Clean Power Plan that, for the first time, has specifically targeted greenhouse gas emissions from existing power plants. This paradigm shift is moving a complex system along the spectrum from large, centralized generation to smaller, distributed, and less controllable sources. This change in resource characteristics demands new operational methods that can manage increasing uncertainty and variability in both demand and supply.
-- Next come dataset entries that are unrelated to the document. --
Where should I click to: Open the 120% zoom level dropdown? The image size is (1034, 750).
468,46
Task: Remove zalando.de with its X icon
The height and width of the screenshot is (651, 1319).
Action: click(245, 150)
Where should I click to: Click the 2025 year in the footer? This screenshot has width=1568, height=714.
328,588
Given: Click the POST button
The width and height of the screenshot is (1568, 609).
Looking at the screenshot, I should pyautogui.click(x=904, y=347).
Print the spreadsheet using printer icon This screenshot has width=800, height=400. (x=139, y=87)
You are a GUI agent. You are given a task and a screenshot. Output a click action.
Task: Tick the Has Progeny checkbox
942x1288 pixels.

One example is the unit commitment decision, which aims to select the optimal generation schedule for the future, based on forecasted system conditions. This non-convex problem is subject to the myriad constraints of the power system, and the introduction of uncertainty can make the dimensionality intractable for traditional methods. In this seminar, we will discuss the challenges introduced by this uncertainty and some ways that it can be incorporated into the the unit commitment decision in a computationally tractable way.

Bio:

Lindsay Anderson is an Assistant Professor in the Department of Biological and Environmental Engineering and the Norman R. Scott Sesquicentennial Faculty Fellow. Professor Anderson is working to integrate renewable energy into existing energy markets. She is very interested in wind energy, which she wants to help harvest more effectively. Additionally, she studies rapidly evolving energy technologies, changing policy, and fickle markets. Given her focus on systems modeling and optimization, she is poised to overcome some of the obstacles to a sustainable, renewable energy future.

Professor Anderson’s research interests focus on the application of systems modeling and optimization to energy and the environment. Current projects include mitigation of wind generation uncertainty through the use of other renewable energy sources, the cost of wind energy uncertainty on existing power systems, and the implications of process uncertainties in biofuels production outcomes.